September 26 – Vatican City – Pope John Paul II expresses support for Irish laws opposed to abortions. Irish Prime Minister Albert Reynolds has promised a referendum on abortion for later this year.

“There can be no justification from the moral point of view for disseminating Information the purpose of which is to facilitate the killing of the unborn,” the Pontiff told a group of Irish bishops visiting Vatican City.

September 28 – Toronto – Ontario Attorney General Howard Hampton assures the Coalition for Lesbian and Gay Rights that the Rae government will not appeal a decision by the Ontario Human Rights Commission requiring the provincial government to provide pension benefits to same-sex “spouses.” (See Month in Review, September 1, 1992, October Interim)

Tom Warner was angry with the government for not moving quickly to change 79 provincial laws that, he says, must be changed in order to comply with the Commission’s ruling.

September 29 – Toronto – Toronto Sun columnist Christina Blizzard describes the local AIDS committee’s defense of a brochure for Toronto schools as “bizarre.” Ed Jackson, the Committee’s director of education, argues that the pamphlet is aimed at a target group of gay young men and is not for general consumption.

Blizzard points to the filthy language used in the brochure to describe sex, masturbation and assorted homosexual practices, including sado-masochism.
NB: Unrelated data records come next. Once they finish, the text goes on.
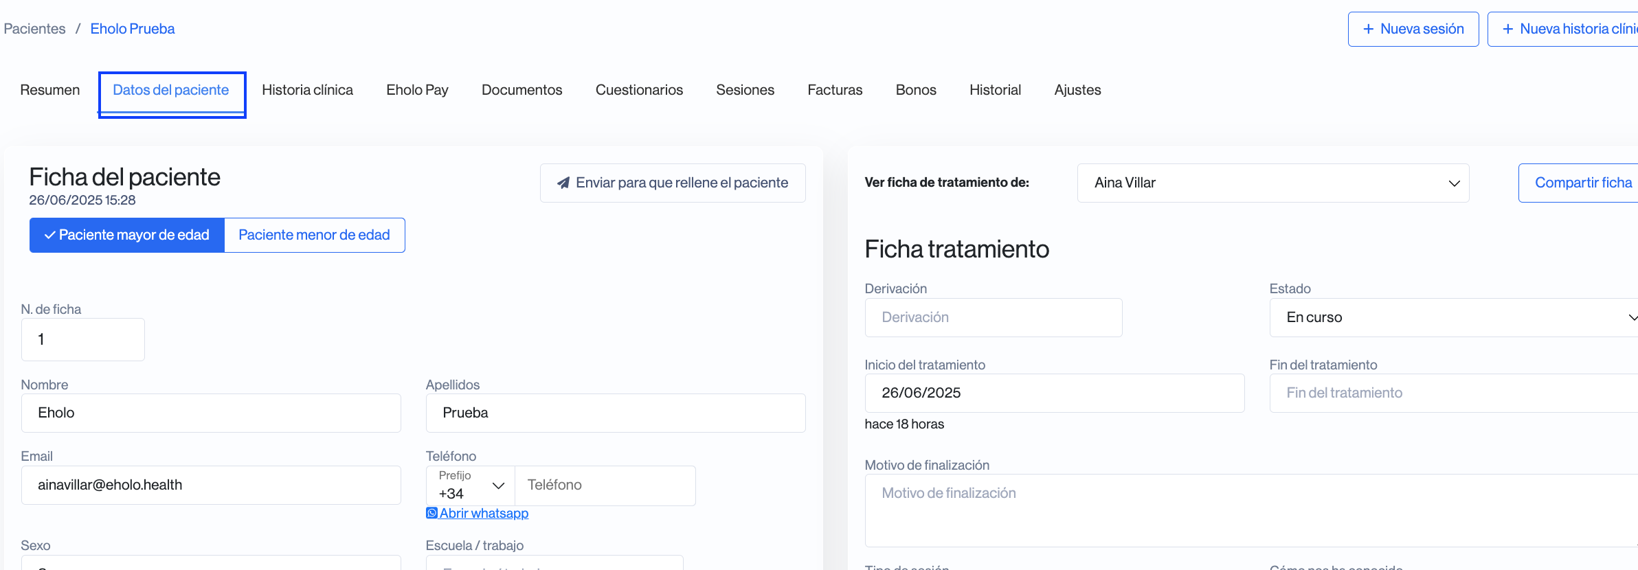The width and height of the screenshot is (1638, 570).
Task: Navigate to Pacientes breadcrumb
Action: (34, 29)
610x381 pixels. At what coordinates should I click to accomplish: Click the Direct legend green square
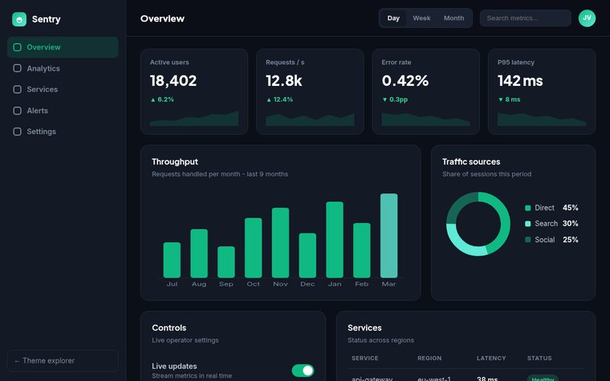point(527,208)
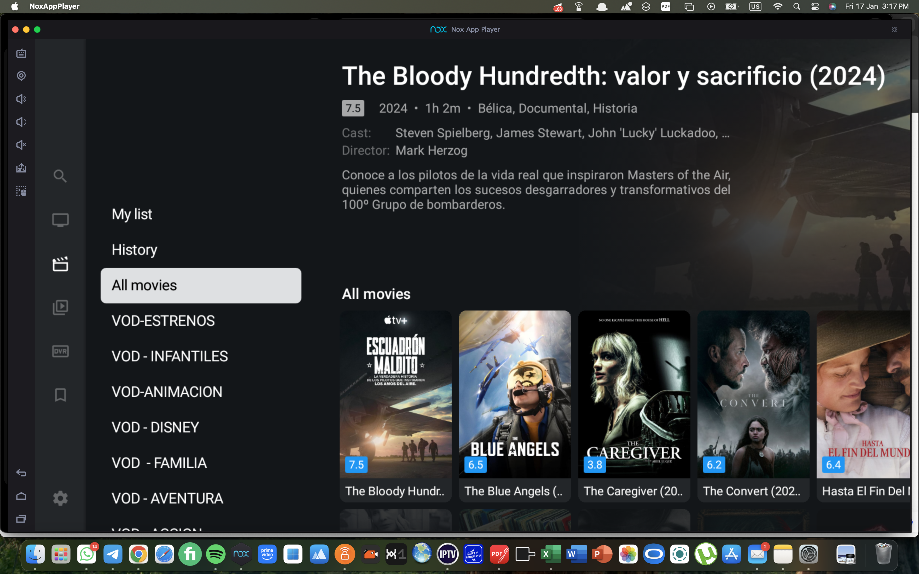The width and height of the screenshot is (919, 574).
Task: Mute sound with Nox mute icon
Action: (21, 145)
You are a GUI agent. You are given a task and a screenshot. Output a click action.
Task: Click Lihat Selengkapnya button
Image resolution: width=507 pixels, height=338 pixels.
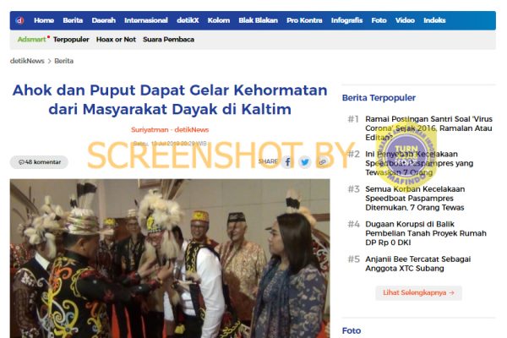tap(418, 292)
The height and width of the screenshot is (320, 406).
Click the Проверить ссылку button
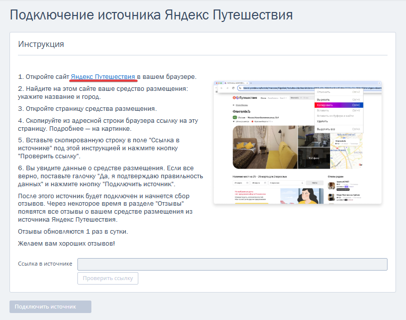click(108, 279)
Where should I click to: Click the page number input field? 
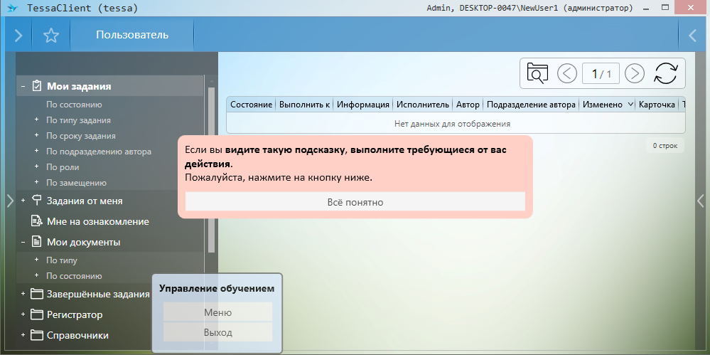point(601,73)
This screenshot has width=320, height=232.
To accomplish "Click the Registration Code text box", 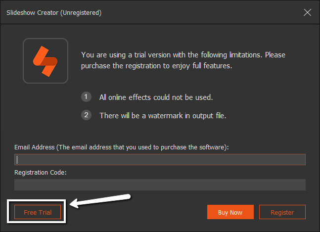I will tap(160, 185).
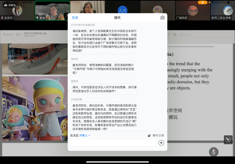Viewport: 235px width, 164px height.
Task: Close the chat panel with 关闭
Action: (x=75, y=18)
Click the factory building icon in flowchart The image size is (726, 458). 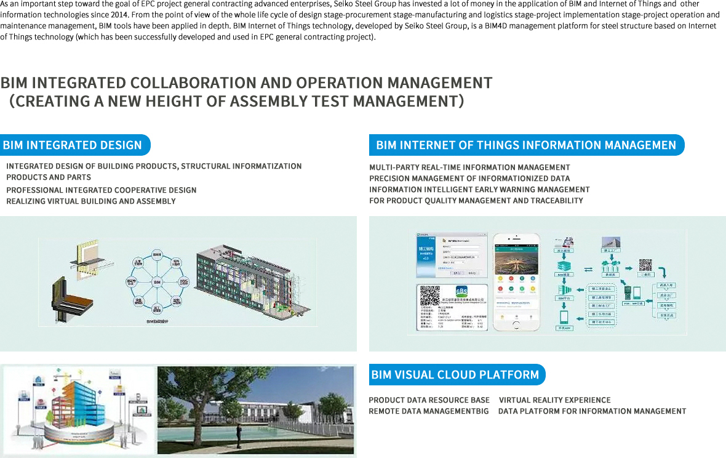611,243
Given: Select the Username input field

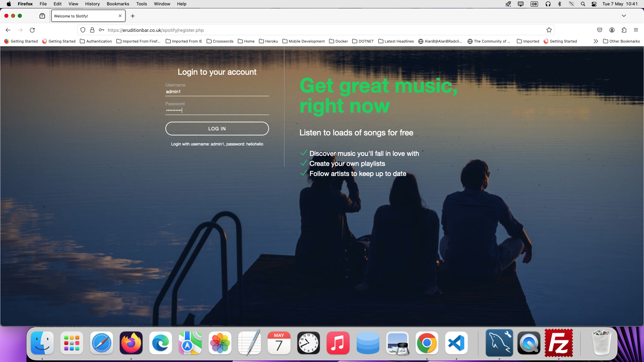Looking at the screenshot, I should click(216, 92).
Whether or not the brochure is aimed at gay men, she states, it ended up in a publicly funded community centre downtown.

Toronto Board of Health Chairman Chris Korwin-Kuczynski was also appalled: “If they are persistent in putting out this kind of pamphlet, it could jeopardize their funding from the City of Toronto,” he said.

The AIDS Committee received $1,288,398 in grants from the federal government, the city and Metro for the year ending March 1992. This raises the familiar question of why so much money goes to a social disease that its victims could usually prevent and so little to breast cancer, a far greater killer, which its victims can usually not prevent.

October 1 – Burnaby, B.C. – A state-of-the-art women’s prison in Burnaby, B.C., is in an uproar over disclosure of lesbian relationships between guards and inmates. “Things go on in this jail that would blow everybody’s mind,” said prisoner Francine Nantel, 22, who disclosed a relationship with a guard.

October 2 – Washington – The House of Representatives fails to override President Bush’s veto of a family-planning bill that would allow personnel of federally financed clinics to advise abortion. The vote was 266-148, ten votes short of the required two-thirds majority.

October 4 – North America – Over one million pro-life Canadians and Americans line the sidewalks of selected streets in their cities and towns from coast to coast demonstrating their continued abhorrence of the monstrous crime of abortion, fully legalized by governments and ardently supported by feminists as a woman’s right.

The idea behind Life Chain is a silent protest and witness to abortion’s continued assault upon children, women and society. (See front page)

October 15 – Prague – Czechoslovak women, long used to free abortions on demand, under their previous Marxist regime, will now have to pay to have their babies killed.

Under a law that took effect on October 15, a woman will be charged up to $140 for an abortion. The average monthly salary is about $190.